--- DATASET EXCERPTS ---
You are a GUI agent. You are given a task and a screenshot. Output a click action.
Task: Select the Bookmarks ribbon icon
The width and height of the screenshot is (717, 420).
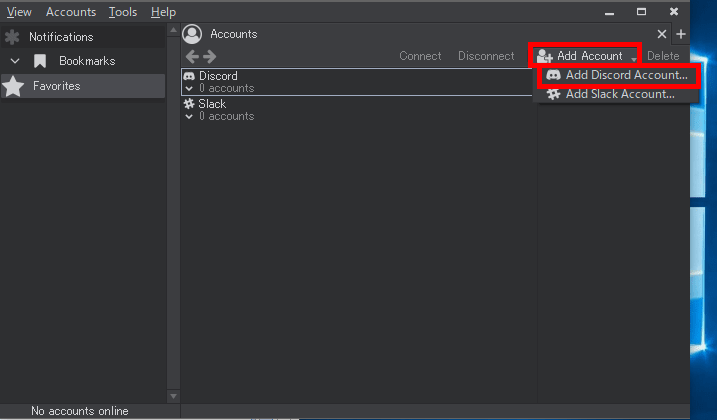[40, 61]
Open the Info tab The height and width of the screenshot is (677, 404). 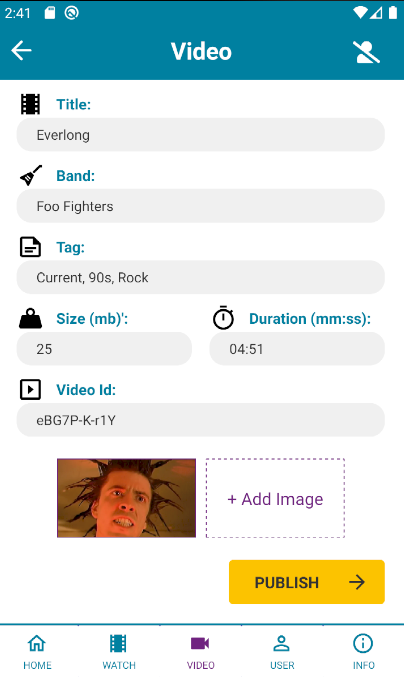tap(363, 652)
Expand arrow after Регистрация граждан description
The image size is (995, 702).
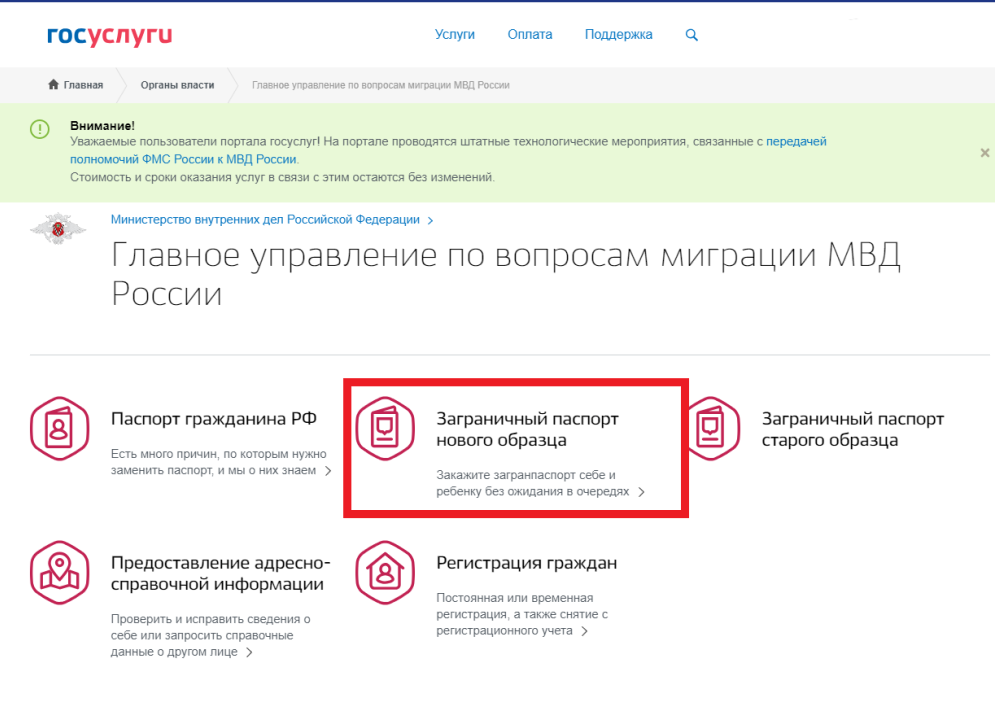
---
--- DATASET EXCERPTS ---
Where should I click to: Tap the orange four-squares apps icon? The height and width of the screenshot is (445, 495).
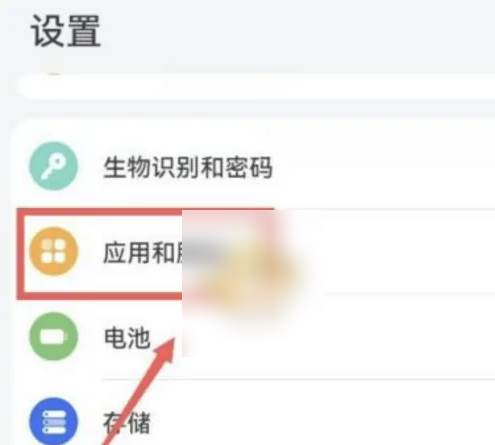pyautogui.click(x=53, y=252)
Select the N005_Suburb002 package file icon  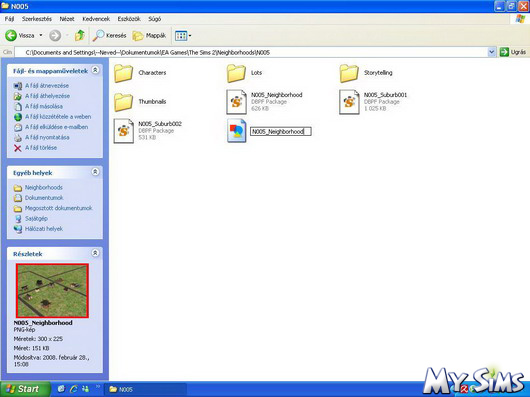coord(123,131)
---
--- DATASET EXCERPTS ---
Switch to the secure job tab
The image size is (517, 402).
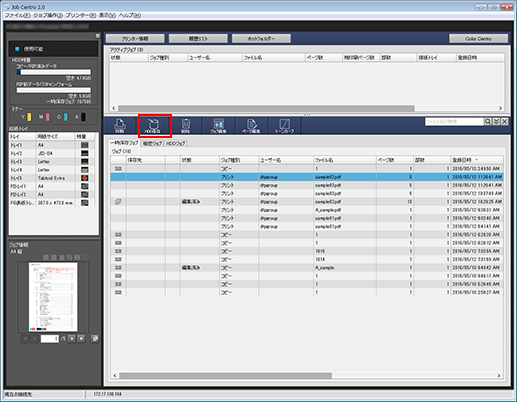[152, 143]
---
● **TASK TO COMPLETE**
When the line with "Expand arrow after" is reached in the data above, begin copying, and stop after the line with "The image size is (995, 702)."; copy each line exactly, both ends included.

● **ANSWER AREA**
Expand arrow after Регистрация граждан description
The image size is (995, 702).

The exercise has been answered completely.